====== Materials provided ======

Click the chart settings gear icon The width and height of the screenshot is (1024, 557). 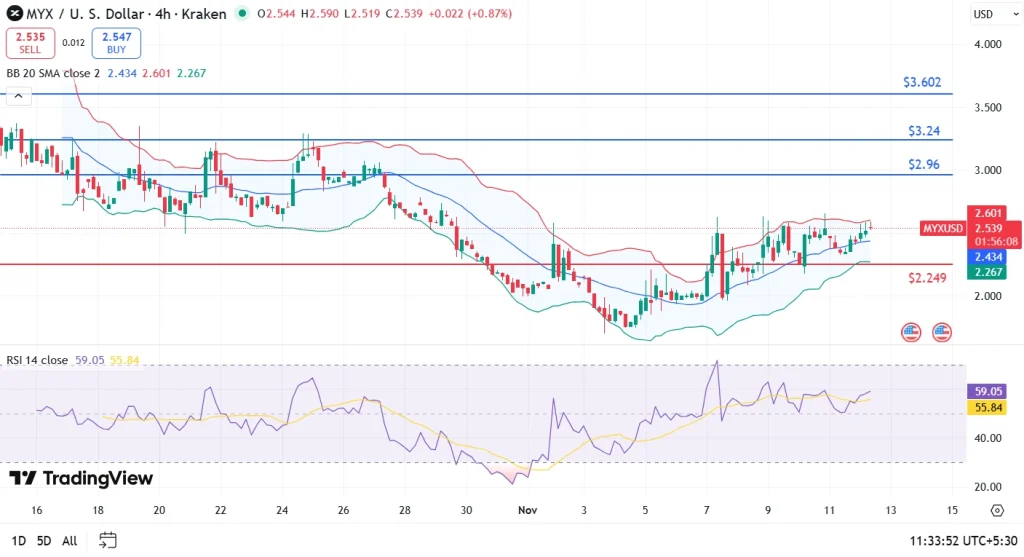coord(996,510)
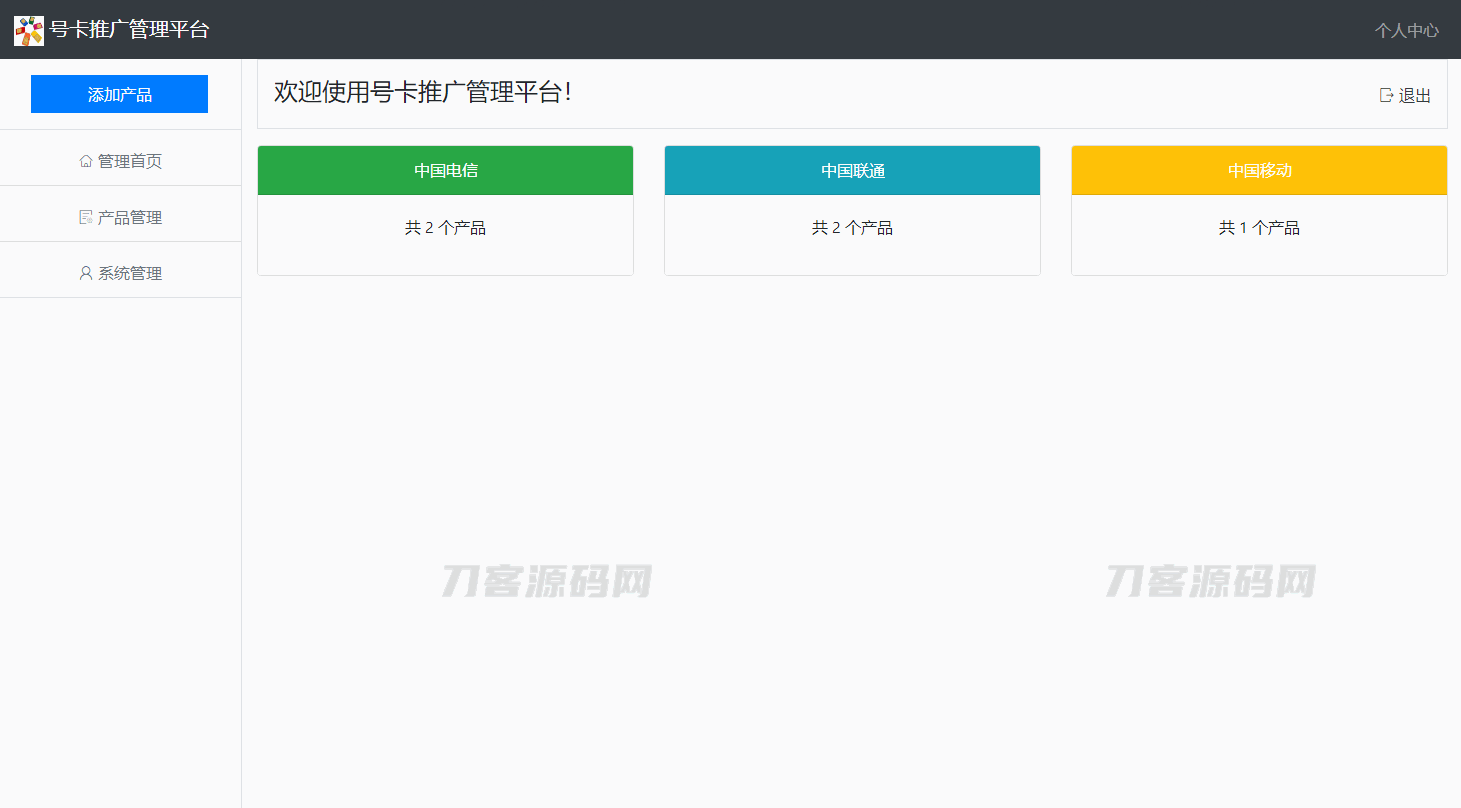Image resolution: width=1461 pixels, height=808 pixels.
Task: Go to 管理首页 text in the sidebar
Action: [130, 161]
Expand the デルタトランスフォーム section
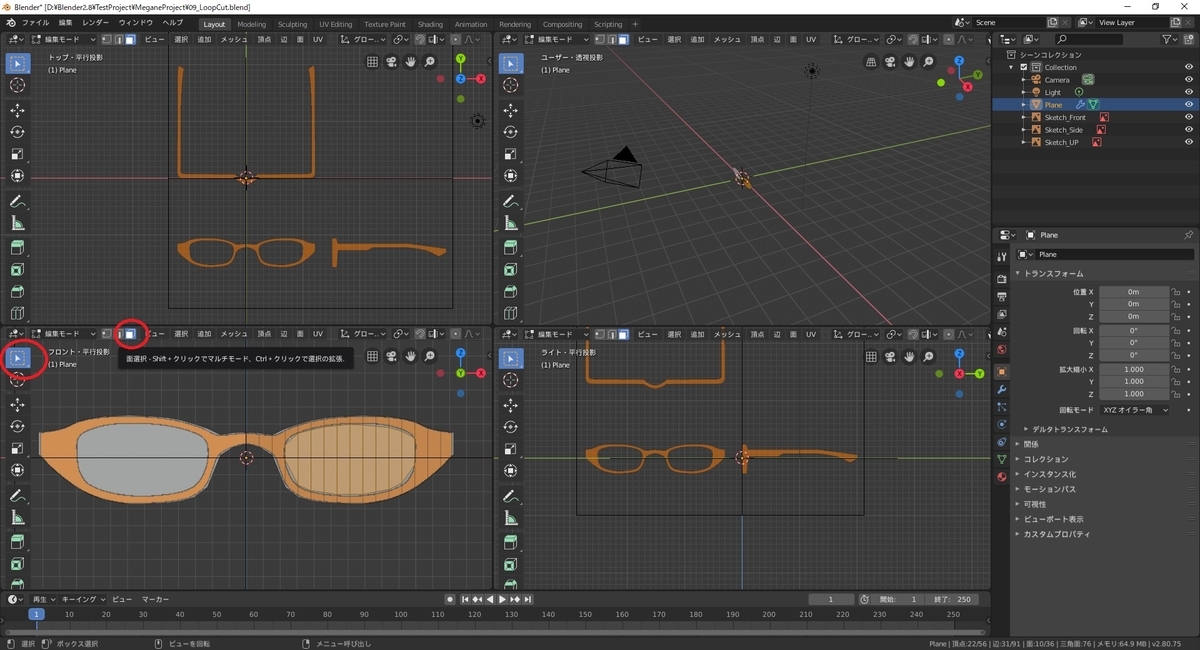Screen dimensions: 1200x650 coord(1068,429)
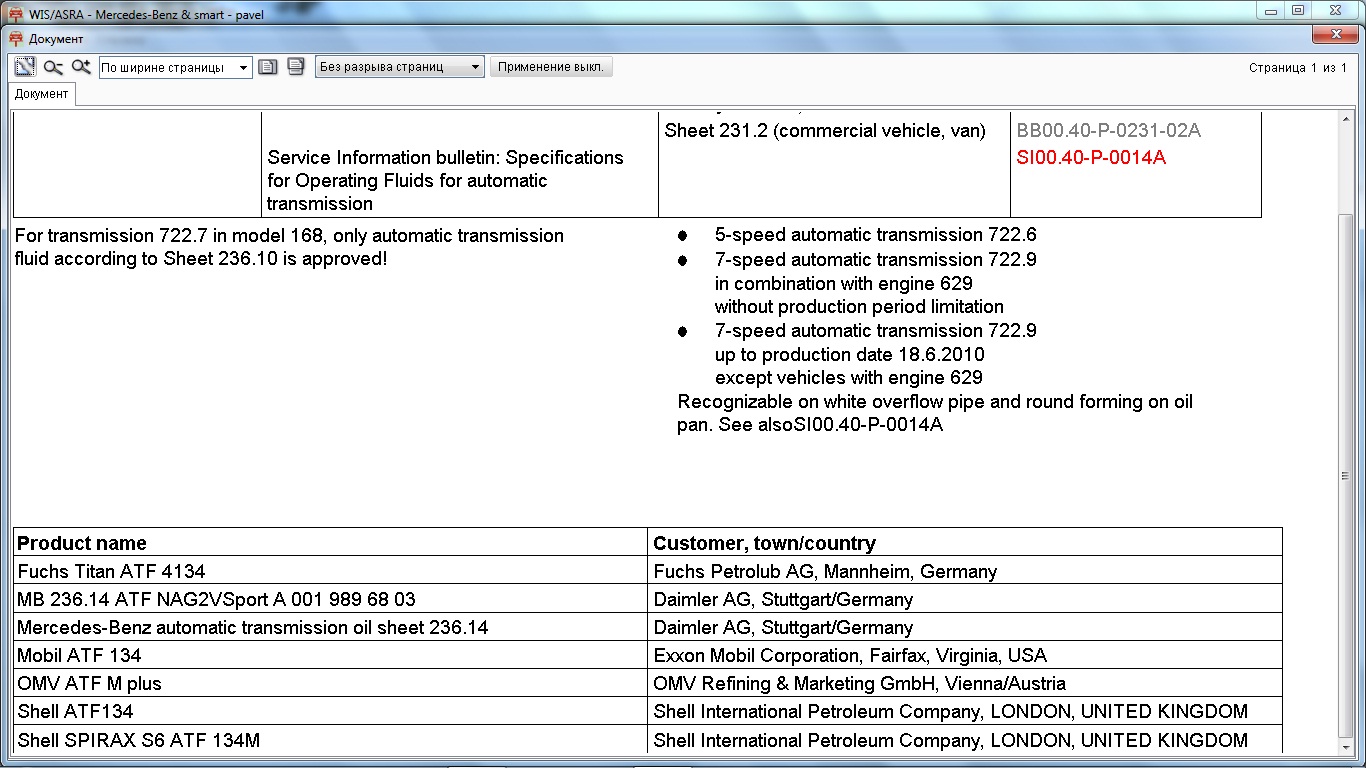Close the Документ window
1366x768 pixels.
pos(1335,37)
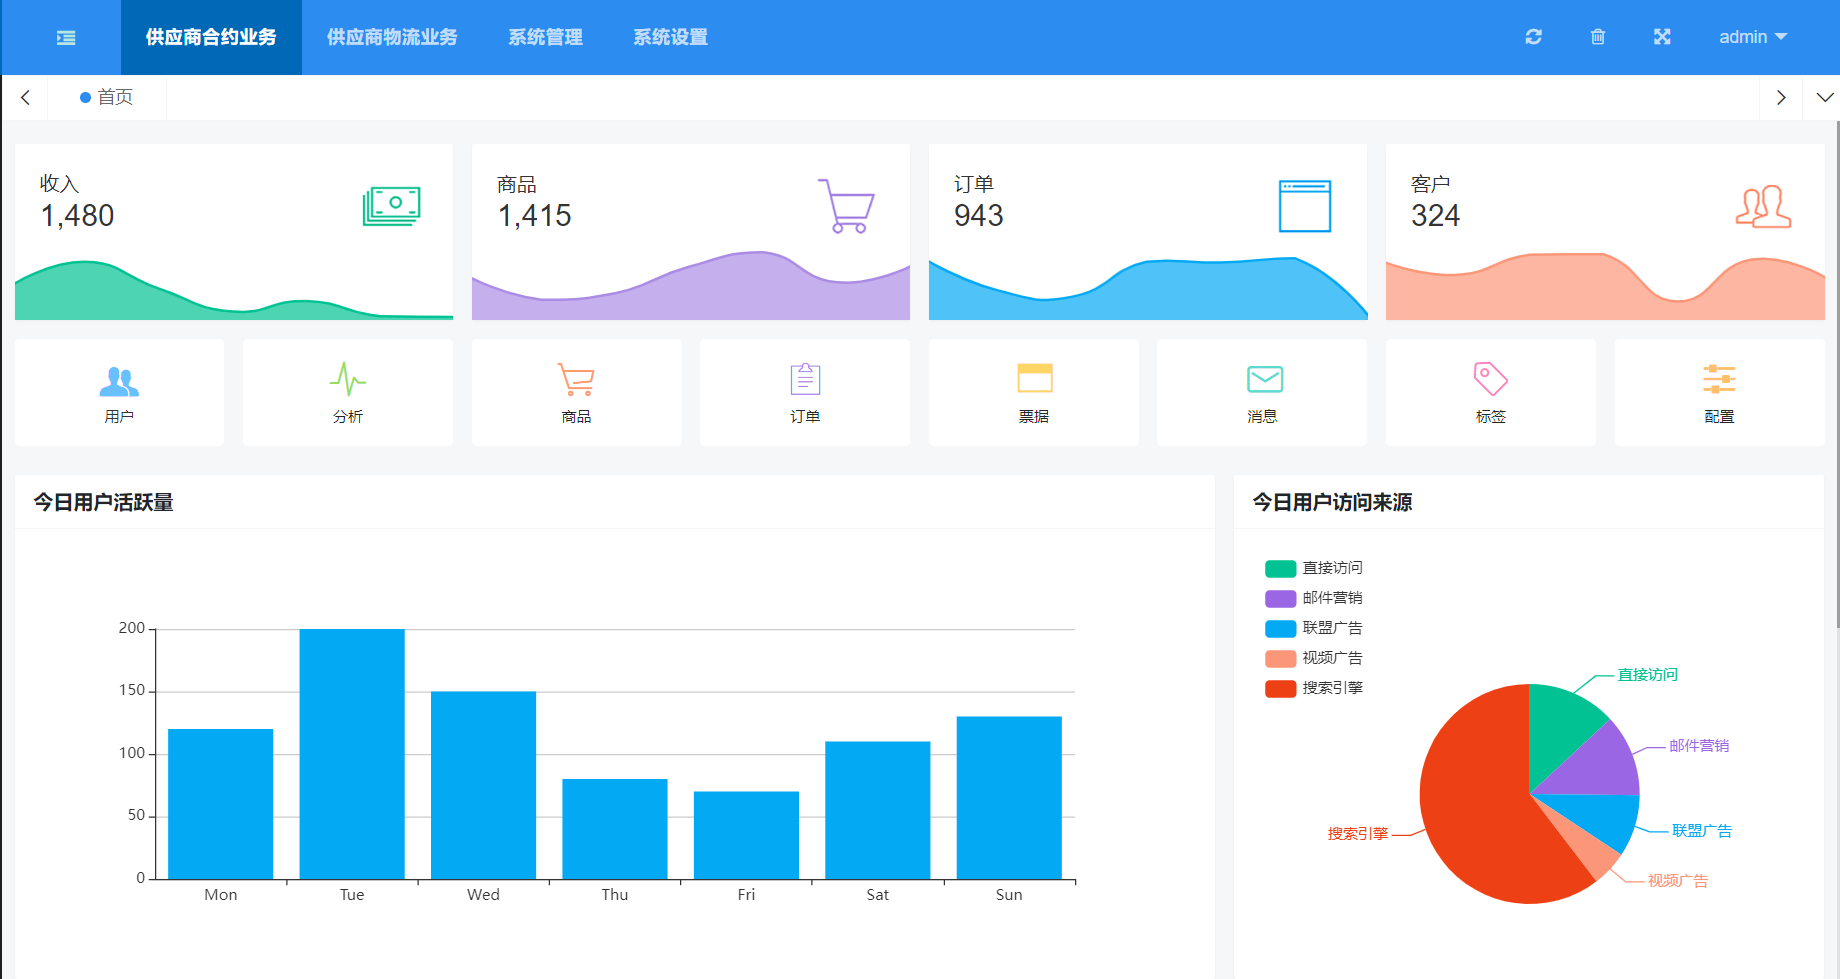Expand the tab options down chevron

tap(1824, 97)
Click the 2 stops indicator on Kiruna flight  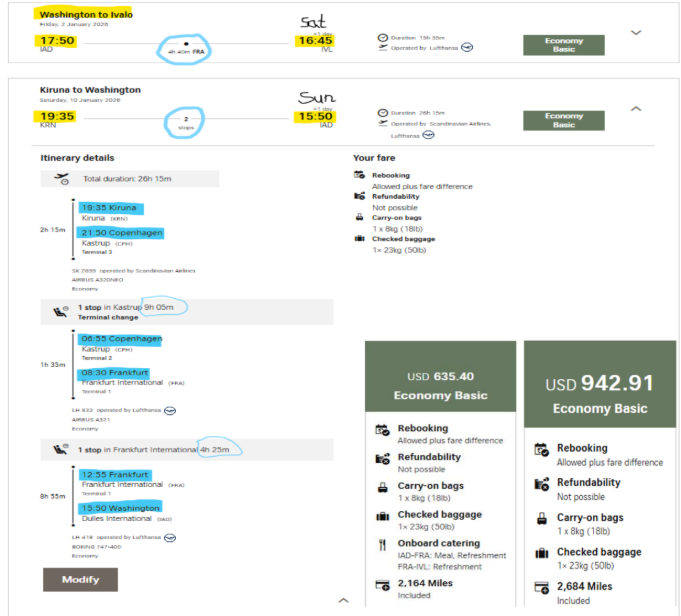click(x=186, y=123)
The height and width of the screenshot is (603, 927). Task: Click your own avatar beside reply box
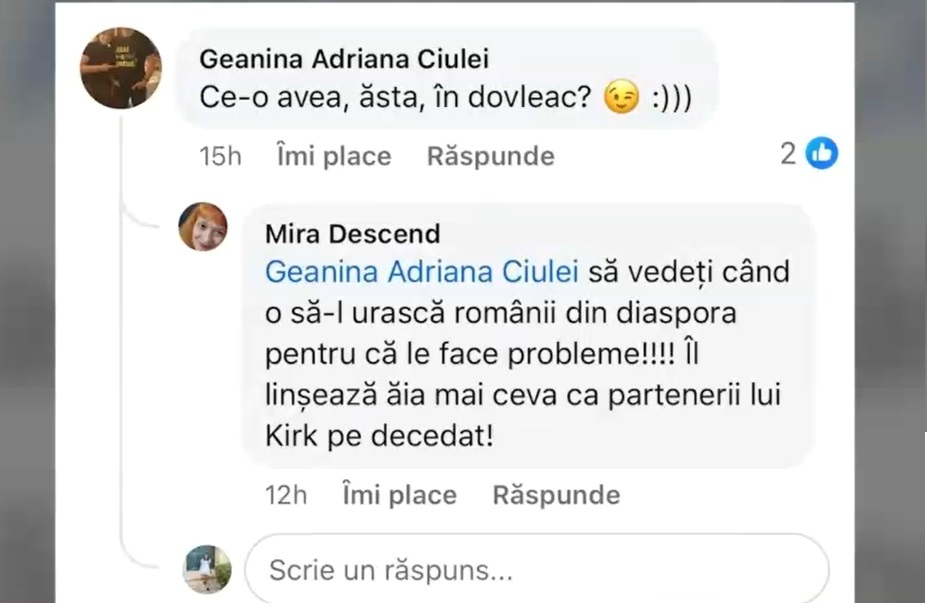(207, 569)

======

**What you need to do:** Your reply should hold only the lines from the one that contains "The height and" through the last line of the records above, exact and complete, and no pictures.

**Task result:**
The height and width of the screenshot is (603, 927). Task: Click your own avatar beside reply box
(207, 569)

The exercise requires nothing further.